> [Extract to read]:
---

Boston Ballet chimed in with its own 10-minute beauty, Helen Pickett’s “Tsukiyo,” in which a woodcutter stumbles upon a moon goddess emerging from the mists and they have a brief encounter. You didn’t need to have read Pickett’s source, a 10th-century Japanese tale, to know what her piece was about. That was true also of the two Greek-themed George Balanchine pieces Boston Ballet presented this year. “Chaconne” has Orpheus and Eurydice in dance Elysium before they return to earth to hold court; “Apollo” depicts the birth of dance, the god partnering with Terpsichore before ascending Mount Parnassus.

Boston Ballet's Seo Hye Han and Haley Schwan in Jiří Kylián's "Bella Figura."Liza Voll

And then there was Jiří Kylián’s “Bella Figura,” which the Ballet hadn’t done since 2014. At one end of the stage a bare-breasted woman struggles to extract herself from an omnivorous black curtain; at the other a seemingly naked man tries to unknot himself while upside down in a box. They look like a hapless Andromeda being devoured by the sea monster and a feckless Perseus attempting to unsheathe his sword. We get nude mannequins in coffins overhanging the stage, bare-breasted men and women swaying chastely in red puffy skirts, a man walking a woman as if she were a dog (and then they trade places). You might not be able to say exactly what “Bella Figura” is about. But you know it’s about something.

---

> [Data provided]:
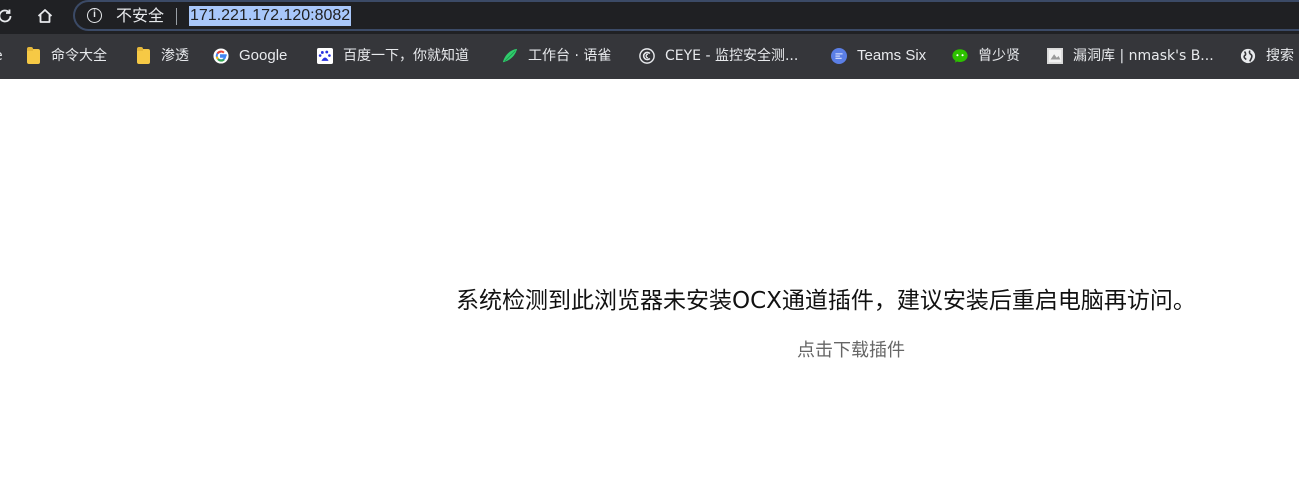 This screenshot has height=493, width=1299. I want to click on yuque-icon, so click(510, 56).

---

> [Aim of the task]:
Answer these questions using the text on Boston Ballet above.
(a) In "Tsukiyo," whom does the woodcutter stumble upon?
(b) In what year had the Ballet last done "Bella Figura"?
(c) In "Apollo," with whom does the god partner before ascending Mount Parnassus?

> [Exercise response]:
(a) A moon goddess emerging from the mists.
(b) 2014.
(c) Terpsichore.